GRIK Induction in Geminivirus-Infected Plants. Sections of N. benthamiana stem (left two columns) or Arabidopsis silique tissues (right two columns) were fixed and analyzed using anti-GRIK IgG. In the same experiments, Texas red–labeled CbLCV DNA probe ([A] to [L]) or mouse anti-TGMV AL1 antibody ([M] to [P]) was used to detect the viruses. In (A) to (L), Alexa 488–conjugated goat anti-rabbit secondary antibody and DAPI were used to show specific proteins and nuclei, respectively. In (M) to (P), Cascade blue–conjugated goat anti-rabbit secondary antibody and Alexa 488–conjugated goat anti-mouse secondary antibody were used to show GRIK and TGMV AL1, respectively. The mock-inoculated controls ([D], [E], [F], [J], [K], [L], [O], and [P]) were exposed 15 times longer than infected tissues to show cell structure.
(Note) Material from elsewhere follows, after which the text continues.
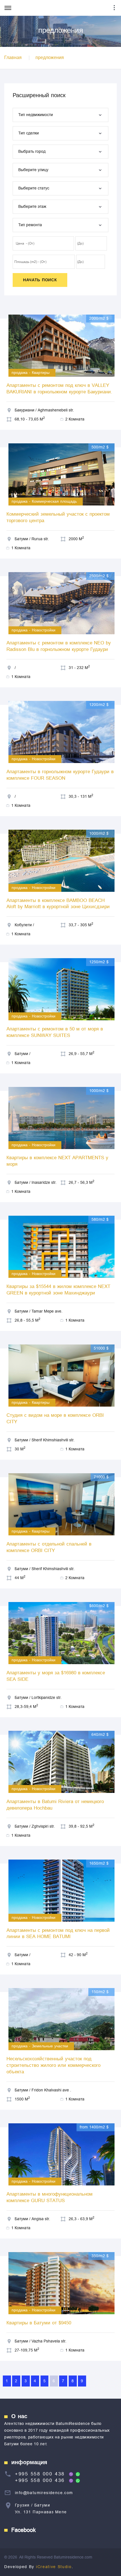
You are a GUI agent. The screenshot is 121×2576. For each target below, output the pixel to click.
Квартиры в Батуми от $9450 (38, 2323)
Bars = 50 μm. (A) to (C) CbLCV-infected N. benthamiana stem showing GRIK staining (A), CbLCV hybridization (B), and DAPI staining (C). The arrows mark an infected cell positive for GRIK, and the open arrowheads identify a nucleus with no detectable GRIK. (D) to (F) Uninfected N. benthamiana stem tissue showing no GRIK staining (D) or CbLCV hybridization (E) but stained with DAPI (F). (G) to (I) CbLCV-infected Arabidopsis silique showing GRIK staining (G), CbLCV hybridization (H), and DAPI staining (I). The arrows mark infected cells positive for GRIK. (J) to (L) Uninfected Arabidopsis silique tissue showing no GRIK staining (J) or CbLCV hybridization (K) but stained with DAPI (L). (M) and (N) TGMV-infected N. benthamiana stem stained for GRIK (M) and AL1 (N). The arrows show a nucleus that contains GRIK, and the open arrowheads mark a nucleus without detectable GRIK. Both nuclei are positive for AL1. (O) and (P) Uninfected N. benthamiana stem showing no GRIK (O) or AL1 (P) staining.